Photo by Matt Stroshane/Walt Disney World Resort via Getty Images.

Gov. Ron DeSantis (R-FL) and the Republicans in the Florida Legislature could have fought their culture war against Mickey Mouse without worrying about the myriad legal challenges and complaints from Central Florida taxpayers who don’t want to foot the bill, if they’d just been a little less aggressive in their bill drafting.

The bill DeSantis signed last week eliminating the Reedy Creek Improvement District (RCID), the special taxing district operating on the Walt Disney Company’s 25,000-acre parcel in Central Florida, has been sharply criticized as a violation of the First Amendment for retaliating against Disney’s criticism of the Parental Rights in Education bill (deemed the “Don’t Say Gay” bill by its critics), a catastrophic burden on the taxpayers of Orange and Osceola County, and in conflict with existing Florida law. But a different version of the bill that was introduced by Florida State Sen. Gary Farmer (D) would have allowed DeSantis to accomplish his political goals without invoking all these free speech, local government law, and economic issues.

Farmer told Mediaite it was “absolutely insane” to repeal RCID, and for all the wild details I would encourage you to check out my deep-dive analysis into RCID and the consequences of the bill published here at Mediaite last Thursday, but essentially Florida law does not allow local governments to treat taxpayers differently — they must all be taxed at the same millage rate — unless a special taxing district is created with the consent of the landowners within that district.

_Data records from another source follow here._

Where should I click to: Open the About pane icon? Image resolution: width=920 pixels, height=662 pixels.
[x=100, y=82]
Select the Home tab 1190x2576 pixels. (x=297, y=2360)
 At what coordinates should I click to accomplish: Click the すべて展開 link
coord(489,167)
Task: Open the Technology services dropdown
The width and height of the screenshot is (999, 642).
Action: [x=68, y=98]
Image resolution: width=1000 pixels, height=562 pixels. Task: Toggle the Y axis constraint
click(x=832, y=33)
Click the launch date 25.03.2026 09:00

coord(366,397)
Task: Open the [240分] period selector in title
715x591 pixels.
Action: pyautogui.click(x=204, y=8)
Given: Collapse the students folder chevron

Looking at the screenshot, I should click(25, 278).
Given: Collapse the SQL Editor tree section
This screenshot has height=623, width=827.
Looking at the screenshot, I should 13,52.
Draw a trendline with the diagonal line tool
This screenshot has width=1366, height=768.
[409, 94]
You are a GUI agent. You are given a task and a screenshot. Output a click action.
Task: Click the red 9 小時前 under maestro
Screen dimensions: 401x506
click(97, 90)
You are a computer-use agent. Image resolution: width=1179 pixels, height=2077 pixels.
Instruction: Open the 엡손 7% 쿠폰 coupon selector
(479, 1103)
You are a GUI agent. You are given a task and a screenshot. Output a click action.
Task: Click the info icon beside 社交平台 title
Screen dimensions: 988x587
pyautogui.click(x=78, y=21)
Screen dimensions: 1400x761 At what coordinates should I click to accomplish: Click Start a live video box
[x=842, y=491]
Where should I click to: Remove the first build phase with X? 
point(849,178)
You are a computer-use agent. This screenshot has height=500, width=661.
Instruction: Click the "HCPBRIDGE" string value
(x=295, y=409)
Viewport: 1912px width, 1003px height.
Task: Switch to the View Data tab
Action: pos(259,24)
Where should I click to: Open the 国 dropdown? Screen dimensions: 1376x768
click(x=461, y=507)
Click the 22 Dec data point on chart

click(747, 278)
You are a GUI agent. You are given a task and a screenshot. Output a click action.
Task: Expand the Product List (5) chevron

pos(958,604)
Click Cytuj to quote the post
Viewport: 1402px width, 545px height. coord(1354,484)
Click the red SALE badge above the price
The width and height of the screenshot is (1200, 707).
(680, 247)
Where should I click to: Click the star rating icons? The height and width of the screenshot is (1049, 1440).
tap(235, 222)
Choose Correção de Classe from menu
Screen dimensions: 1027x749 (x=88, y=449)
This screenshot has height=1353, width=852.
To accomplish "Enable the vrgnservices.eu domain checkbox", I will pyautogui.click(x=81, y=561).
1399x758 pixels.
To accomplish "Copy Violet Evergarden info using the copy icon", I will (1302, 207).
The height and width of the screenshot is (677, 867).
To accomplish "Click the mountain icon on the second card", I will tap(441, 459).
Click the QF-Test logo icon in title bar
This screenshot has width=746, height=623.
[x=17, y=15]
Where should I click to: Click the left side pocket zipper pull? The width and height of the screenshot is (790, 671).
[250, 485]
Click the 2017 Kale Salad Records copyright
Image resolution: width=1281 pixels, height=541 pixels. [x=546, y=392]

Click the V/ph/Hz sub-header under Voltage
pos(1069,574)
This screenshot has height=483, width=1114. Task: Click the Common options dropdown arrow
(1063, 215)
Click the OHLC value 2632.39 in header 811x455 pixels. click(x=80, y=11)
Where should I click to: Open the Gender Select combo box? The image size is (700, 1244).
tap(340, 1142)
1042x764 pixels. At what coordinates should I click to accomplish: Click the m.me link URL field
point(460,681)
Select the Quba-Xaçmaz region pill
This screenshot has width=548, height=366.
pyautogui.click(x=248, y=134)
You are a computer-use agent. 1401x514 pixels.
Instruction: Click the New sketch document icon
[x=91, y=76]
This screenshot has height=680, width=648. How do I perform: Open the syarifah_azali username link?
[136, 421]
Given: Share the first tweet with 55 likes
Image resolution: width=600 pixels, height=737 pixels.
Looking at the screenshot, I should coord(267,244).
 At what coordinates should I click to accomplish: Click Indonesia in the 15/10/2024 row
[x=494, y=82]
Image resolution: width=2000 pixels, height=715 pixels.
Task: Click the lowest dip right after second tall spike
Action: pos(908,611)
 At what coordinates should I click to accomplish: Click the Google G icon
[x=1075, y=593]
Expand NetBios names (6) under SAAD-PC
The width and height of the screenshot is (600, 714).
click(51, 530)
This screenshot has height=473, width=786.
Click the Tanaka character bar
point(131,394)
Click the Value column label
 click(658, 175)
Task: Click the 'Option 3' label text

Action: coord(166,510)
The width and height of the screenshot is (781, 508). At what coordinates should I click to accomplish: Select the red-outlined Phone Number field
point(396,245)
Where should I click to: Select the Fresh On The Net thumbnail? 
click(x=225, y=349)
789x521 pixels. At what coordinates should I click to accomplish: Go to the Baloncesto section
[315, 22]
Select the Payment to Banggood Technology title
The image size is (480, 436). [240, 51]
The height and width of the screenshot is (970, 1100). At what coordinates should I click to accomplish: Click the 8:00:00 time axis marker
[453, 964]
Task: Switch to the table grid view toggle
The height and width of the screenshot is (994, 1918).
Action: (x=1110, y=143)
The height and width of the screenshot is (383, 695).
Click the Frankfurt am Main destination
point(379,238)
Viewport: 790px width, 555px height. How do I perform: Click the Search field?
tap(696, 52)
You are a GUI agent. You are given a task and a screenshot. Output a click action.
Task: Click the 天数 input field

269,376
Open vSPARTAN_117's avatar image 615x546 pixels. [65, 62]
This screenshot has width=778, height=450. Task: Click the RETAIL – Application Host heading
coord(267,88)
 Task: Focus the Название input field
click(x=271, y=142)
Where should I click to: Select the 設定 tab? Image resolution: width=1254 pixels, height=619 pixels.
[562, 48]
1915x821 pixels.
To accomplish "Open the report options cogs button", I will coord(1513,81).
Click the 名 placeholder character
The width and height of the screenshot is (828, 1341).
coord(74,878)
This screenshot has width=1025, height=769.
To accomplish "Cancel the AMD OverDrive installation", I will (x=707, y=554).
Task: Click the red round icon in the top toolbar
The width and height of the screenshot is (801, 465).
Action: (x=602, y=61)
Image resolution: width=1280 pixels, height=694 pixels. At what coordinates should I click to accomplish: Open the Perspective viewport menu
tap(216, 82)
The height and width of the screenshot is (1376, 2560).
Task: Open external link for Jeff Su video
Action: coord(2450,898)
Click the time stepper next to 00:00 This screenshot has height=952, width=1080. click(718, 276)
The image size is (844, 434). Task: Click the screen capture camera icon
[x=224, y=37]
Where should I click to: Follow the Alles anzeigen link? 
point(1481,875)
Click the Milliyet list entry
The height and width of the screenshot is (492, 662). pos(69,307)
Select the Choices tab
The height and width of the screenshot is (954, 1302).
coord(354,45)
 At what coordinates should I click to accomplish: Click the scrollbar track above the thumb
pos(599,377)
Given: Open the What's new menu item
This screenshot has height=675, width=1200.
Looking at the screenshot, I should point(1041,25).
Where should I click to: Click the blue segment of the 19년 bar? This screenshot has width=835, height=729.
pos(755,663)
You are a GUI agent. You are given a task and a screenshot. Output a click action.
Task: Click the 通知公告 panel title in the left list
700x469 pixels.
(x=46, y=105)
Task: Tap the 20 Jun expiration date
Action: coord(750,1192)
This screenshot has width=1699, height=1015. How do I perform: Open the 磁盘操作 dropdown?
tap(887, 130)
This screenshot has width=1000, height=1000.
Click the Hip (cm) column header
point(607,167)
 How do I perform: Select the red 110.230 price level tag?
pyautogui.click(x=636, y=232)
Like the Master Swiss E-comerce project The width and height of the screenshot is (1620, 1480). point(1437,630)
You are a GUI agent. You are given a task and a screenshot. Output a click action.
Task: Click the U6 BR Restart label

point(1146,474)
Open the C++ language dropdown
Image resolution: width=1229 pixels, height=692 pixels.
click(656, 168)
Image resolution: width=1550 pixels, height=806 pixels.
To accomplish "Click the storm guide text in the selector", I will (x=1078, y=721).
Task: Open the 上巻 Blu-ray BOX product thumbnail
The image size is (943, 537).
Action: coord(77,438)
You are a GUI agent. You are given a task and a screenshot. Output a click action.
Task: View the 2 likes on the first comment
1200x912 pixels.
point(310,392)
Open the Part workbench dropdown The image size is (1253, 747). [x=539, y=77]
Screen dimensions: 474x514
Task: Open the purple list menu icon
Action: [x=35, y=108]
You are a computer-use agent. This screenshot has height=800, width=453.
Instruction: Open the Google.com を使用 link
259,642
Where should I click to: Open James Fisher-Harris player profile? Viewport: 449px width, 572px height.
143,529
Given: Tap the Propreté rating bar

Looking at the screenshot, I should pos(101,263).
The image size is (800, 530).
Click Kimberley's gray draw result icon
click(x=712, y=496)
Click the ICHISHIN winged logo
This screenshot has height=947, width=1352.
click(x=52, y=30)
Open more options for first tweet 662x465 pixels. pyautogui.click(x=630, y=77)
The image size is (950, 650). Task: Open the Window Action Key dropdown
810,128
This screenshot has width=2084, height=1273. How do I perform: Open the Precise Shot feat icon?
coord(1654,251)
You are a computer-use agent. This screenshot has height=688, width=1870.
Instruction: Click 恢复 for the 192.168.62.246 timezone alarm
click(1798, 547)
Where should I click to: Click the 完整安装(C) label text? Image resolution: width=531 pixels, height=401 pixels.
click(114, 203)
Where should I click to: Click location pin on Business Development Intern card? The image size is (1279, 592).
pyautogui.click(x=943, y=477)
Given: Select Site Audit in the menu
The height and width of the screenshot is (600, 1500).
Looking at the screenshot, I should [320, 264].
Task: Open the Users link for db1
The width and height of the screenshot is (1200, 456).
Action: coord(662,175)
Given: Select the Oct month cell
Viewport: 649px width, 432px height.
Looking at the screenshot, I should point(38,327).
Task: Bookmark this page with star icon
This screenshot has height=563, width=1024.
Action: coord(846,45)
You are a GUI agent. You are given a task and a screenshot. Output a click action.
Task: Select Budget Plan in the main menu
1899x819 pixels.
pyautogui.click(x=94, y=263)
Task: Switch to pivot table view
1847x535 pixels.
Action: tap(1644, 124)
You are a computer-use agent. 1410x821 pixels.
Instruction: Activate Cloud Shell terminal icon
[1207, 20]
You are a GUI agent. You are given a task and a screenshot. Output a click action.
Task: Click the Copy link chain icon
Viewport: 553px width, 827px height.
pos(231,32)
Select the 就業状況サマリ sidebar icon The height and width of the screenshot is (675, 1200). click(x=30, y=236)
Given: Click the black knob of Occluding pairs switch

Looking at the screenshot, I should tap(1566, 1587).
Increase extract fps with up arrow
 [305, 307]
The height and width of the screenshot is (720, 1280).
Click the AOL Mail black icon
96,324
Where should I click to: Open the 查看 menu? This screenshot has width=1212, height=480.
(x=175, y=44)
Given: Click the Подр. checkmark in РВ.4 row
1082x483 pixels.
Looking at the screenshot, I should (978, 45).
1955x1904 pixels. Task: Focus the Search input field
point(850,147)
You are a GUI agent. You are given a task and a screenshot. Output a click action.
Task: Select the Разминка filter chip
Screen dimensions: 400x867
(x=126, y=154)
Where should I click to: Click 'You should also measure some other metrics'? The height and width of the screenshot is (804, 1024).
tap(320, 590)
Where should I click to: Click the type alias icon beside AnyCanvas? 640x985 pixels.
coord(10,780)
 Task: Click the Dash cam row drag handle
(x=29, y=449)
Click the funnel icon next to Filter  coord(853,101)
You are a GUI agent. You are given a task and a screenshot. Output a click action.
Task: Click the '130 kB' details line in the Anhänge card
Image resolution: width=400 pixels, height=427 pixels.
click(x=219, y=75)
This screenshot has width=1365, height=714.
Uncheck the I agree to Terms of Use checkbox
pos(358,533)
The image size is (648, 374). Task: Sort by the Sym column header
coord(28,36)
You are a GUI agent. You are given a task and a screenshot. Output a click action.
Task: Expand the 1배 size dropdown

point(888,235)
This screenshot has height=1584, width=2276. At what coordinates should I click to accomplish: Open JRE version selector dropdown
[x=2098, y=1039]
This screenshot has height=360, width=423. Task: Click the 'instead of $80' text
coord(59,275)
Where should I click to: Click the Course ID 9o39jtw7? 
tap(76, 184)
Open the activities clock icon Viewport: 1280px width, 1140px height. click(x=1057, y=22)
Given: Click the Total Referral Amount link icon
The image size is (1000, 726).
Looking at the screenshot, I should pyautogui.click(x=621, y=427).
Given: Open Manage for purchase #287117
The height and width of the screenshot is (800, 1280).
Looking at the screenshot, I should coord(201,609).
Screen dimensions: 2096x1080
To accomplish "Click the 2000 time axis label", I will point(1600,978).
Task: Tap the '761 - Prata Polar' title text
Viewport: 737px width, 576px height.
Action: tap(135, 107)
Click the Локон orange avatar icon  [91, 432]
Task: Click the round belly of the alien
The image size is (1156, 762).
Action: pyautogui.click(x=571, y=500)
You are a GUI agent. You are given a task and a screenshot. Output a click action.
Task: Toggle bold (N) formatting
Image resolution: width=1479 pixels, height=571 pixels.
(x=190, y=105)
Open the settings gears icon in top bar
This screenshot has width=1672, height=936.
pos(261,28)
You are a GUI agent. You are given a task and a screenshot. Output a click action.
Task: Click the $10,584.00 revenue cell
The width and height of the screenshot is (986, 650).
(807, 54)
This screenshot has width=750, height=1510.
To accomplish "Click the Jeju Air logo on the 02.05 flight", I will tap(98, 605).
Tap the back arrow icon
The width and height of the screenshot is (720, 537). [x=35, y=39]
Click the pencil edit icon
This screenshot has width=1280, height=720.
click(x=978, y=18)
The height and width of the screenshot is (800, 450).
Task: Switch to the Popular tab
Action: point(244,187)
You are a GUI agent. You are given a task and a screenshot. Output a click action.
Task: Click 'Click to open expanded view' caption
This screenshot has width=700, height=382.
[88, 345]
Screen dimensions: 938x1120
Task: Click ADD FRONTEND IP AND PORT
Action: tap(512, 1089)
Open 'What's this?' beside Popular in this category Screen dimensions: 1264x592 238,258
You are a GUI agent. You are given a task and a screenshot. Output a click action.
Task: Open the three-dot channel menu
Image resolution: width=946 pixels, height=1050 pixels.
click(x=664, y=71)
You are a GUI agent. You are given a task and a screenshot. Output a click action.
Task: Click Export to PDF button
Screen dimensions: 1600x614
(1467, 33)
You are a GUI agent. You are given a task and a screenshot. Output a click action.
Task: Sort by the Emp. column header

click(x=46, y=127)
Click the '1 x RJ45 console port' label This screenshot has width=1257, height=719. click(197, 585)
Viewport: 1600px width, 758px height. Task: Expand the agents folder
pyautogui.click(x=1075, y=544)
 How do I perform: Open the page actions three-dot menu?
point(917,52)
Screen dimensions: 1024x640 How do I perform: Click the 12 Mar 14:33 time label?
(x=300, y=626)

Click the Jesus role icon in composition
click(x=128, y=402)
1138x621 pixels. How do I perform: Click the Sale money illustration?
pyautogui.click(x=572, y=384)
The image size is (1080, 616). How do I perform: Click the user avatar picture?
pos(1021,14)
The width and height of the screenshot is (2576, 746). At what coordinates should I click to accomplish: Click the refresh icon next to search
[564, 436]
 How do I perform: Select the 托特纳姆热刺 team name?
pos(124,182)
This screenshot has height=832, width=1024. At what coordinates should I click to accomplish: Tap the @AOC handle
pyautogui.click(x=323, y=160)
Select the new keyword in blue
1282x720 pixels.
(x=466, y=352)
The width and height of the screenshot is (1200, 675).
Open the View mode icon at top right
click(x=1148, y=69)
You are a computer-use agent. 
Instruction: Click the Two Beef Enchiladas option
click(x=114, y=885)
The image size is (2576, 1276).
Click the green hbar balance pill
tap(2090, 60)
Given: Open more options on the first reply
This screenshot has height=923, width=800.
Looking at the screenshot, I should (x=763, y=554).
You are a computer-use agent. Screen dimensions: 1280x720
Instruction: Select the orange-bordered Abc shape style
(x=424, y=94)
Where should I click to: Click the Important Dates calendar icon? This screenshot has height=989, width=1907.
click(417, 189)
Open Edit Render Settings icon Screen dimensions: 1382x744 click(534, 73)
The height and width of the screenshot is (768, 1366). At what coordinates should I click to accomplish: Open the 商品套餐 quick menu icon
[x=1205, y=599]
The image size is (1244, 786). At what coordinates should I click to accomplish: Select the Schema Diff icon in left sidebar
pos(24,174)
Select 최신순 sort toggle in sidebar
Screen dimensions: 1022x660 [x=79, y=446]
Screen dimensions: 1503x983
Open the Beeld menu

Contrary to many comments I’ve seen on social media and from the supporters of the bill, it’s inaccurate to describe RCID as a “tax break” for Disney. RCID was created to levy additional taxes on Disney property to pay for the infrastructure they wanted, and has the highest millage rate in the entire state of Florida, even higher than Miami. Disney pays property taxes to Orange and Osceola County and then pays an additional tax to RCID, plus the sales taxes and tourist development taxes they collect and remit to the state.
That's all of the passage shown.